Progressions

Arithmetic Progression

Quantities said to be in Arithmetic progression when they increase or decreases by a common difference.
For example :
4, 6, 8, 10 ........ (Increasing by common difference 2.)
8, 2, -4, -10 ........... (decreasing by common difference 6.)
A general series of an AP is given by,
a, a+d, a+2d, a+3d, a+4d ...........(Here common difference is d.)

Common difference :

The common difference of an AP is found by subtracting any term of the series from next term.
That is, common difference of an AP = (Tn - Tn-1).
For the 1st above example common difference
= 6 - 4 = 8 - 6 = 10 - 8 = 2
For the 2nd above example common difference
= 2 - 8 = -4 - 2 = -10-(-4) = -6
And for 3rd example common difference = d

The rth term of an AP:

If we examine the above series a, a+d, a+2d, a+3d, a+4d ......... , we notice that in any term the coefficient of d is always less by one than the position of that term in the series.
Thus, rth term of an AP is given by, Tr = a +(r-1)d.

Last term of an AP:

If n be the number of terms, and if L denotes the last term or the nth term, we have
L = a + (n-1)d.
Or, Tn = a + (n-1)d.

Sum of an AP:

If we examine the series a, a+d, a+2d, a+3d, a+4d ..........
Here, the first term is a and common difference is d . Let it has n total number of terms. Also, let L denote the last term and S be the required sum; then
S = $$n \times \frac{{a + L}}{2} = {\text{No}}{\text{.}}\,{\text{of}}\,{\text{terms}} \times $$     $$\frac{{{\text{first}}\,{\text{term}} + {\text{last}}\,{\text{term}}}}{2}$$
S = $$\frac{n}{2} \times \left[ {2a + \left( {n - 1} \right) \times d} \right];$$     [by putting L = a + (n-1) × d, in the above equation).

Arithmetic Mean:

Let A be the Arithmetic mean of two quantities a and b. Then since a, A, b are in AP. Then,
b - A = A - a;
Or, A = $$\frac{{{\text{a}} + {\text{b}}}}{2}$$

Process for finding the nth term of an AP

Suppose we have to find the 17th term of the AP 3, 7, 11 .....
It could be given by formula,
Tn = a + (n-1) × d.
T17 = 3 + (17-1) × 4 = 3 + 16 × 4 = 67

Mechanically, if we insert the value for a, n and d and we will get this answer.
However, if we replace the above process with a mental process, then we get answer faster. It is as follow:
In order to find the 17th term of above sequence add the common difference to the first term, sixteen times.
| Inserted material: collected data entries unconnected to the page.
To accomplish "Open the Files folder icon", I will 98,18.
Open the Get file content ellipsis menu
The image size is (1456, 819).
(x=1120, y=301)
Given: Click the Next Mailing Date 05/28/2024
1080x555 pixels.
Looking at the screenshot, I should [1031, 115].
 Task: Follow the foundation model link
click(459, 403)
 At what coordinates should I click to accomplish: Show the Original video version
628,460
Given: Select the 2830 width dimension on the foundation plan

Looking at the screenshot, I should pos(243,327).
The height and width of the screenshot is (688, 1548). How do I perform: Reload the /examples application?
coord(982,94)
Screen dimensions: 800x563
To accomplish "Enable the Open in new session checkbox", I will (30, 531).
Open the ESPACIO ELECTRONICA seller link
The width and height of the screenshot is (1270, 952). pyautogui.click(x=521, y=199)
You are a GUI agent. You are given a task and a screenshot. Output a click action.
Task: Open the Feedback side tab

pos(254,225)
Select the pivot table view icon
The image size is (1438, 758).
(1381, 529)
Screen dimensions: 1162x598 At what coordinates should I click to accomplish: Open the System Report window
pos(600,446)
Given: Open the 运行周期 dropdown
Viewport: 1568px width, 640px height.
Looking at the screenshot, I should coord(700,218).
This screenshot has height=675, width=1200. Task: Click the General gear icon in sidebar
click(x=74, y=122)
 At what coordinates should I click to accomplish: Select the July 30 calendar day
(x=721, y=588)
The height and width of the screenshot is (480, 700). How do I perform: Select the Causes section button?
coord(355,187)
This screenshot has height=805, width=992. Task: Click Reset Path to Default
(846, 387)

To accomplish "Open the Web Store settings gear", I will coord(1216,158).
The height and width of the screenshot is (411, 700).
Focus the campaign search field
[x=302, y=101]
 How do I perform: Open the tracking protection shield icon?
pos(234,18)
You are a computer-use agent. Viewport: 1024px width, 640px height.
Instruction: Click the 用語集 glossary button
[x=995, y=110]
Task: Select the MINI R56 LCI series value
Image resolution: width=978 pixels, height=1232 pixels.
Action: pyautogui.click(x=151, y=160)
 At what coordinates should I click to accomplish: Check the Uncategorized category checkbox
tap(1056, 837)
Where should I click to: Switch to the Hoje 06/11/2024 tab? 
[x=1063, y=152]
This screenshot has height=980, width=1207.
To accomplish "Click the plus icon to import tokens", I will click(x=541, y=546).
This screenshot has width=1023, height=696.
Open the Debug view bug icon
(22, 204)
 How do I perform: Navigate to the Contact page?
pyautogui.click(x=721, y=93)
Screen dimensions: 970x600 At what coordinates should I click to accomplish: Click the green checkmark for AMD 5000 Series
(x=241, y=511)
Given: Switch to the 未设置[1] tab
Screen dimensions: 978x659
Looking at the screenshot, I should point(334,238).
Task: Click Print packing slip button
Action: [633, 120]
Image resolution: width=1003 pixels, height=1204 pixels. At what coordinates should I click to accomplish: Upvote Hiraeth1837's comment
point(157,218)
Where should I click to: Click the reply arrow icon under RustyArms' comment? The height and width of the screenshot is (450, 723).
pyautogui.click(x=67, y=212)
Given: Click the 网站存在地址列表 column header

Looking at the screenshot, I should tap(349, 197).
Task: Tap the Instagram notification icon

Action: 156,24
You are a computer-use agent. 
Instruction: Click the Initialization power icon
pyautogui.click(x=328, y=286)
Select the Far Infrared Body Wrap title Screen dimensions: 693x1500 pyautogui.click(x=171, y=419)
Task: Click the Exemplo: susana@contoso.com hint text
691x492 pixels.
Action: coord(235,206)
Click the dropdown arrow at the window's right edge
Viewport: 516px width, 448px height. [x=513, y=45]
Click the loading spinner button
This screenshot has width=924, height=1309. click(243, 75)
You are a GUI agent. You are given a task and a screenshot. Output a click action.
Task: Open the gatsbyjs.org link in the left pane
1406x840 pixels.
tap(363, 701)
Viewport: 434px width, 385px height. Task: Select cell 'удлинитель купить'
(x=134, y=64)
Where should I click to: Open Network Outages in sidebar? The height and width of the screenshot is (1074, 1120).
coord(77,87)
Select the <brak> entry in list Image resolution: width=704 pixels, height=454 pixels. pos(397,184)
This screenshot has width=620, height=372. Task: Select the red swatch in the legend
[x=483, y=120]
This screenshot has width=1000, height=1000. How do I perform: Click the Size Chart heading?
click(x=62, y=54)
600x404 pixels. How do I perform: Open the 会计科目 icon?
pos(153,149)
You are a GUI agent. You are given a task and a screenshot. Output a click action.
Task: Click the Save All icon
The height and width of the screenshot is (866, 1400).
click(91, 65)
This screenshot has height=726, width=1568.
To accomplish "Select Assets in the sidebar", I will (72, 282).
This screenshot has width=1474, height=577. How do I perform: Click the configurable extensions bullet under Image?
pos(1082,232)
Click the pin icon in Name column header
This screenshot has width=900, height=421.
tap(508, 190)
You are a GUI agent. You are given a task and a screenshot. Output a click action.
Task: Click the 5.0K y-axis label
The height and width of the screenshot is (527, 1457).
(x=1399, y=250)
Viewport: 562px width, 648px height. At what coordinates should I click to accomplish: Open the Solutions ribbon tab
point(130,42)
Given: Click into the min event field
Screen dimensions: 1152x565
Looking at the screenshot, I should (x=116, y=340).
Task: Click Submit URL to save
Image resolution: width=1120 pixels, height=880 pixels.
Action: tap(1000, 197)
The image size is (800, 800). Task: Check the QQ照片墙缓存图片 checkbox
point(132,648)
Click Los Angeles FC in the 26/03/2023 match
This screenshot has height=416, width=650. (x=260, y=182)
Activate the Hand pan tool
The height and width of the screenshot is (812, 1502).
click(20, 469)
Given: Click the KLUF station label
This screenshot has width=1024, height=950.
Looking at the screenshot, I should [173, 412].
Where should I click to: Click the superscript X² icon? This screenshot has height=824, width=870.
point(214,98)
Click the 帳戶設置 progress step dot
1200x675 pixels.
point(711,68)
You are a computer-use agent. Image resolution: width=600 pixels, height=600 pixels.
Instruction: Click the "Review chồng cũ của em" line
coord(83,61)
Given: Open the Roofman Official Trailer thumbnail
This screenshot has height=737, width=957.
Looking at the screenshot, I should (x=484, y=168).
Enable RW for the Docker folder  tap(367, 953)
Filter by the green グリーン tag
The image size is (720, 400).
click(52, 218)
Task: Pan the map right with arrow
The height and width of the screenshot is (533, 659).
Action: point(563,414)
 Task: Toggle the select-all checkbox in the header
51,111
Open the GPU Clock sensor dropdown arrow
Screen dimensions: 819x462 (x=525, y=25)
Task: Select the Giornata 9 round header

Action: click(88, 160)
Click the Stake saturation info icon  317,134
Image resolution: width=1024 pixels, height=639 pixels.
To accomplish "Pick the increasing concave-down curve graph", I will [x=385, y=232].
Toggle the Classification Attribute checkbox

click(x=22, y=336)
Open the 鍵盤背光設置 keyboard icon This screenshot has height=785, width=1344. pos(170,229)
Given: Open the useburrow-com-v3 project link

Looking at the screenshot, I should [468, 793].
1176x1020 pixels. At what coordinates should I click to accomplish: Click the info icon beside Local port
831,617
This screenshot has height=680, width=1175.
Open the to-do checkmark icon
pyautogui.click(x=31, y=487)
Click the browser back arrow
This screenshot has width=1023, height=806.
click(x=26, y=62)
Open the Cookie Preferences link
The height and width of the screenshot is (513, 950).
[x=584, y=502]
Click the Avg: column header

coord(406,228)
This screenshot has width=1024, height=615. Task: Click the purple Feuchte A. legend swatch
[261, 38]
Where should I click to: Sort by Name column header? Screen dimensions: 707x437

i.e. 17th term = a + 16 times of common difference.
17th term = 3 + 4 × 16 = 67. (Sixteen, since it is one less than 17)

Similarly, for finding 37th term of AP 3, 7, 11 ....... Could be given by
37th term = 3 + 4 × 36 = 3 + 288 = 291.

Average of an AP and Corresponding terms of the AP:

Let us consider an AP 2, 6, 10, 14, 18, 22.
Average of this AP is given by, $$\frac{{2 + 6 + 10 + 14 + 18 + 22}}{6} = 12.$$
12 is also the average of 1st term and last term, $$\frac{{2 + 22}}{2} = 12;$$
12 is also the average of 2nd term and 5th term, $$\frac{{6 + 18}}{2} = 12;$$
In fact, 12 is also the average of 3rd term and 4th term, $$\frac{{10 + 14}}{2} = 12.$$

The pairs of term of an AP which gives the same average as the original AP has, are called Corresponding Terms in the AP.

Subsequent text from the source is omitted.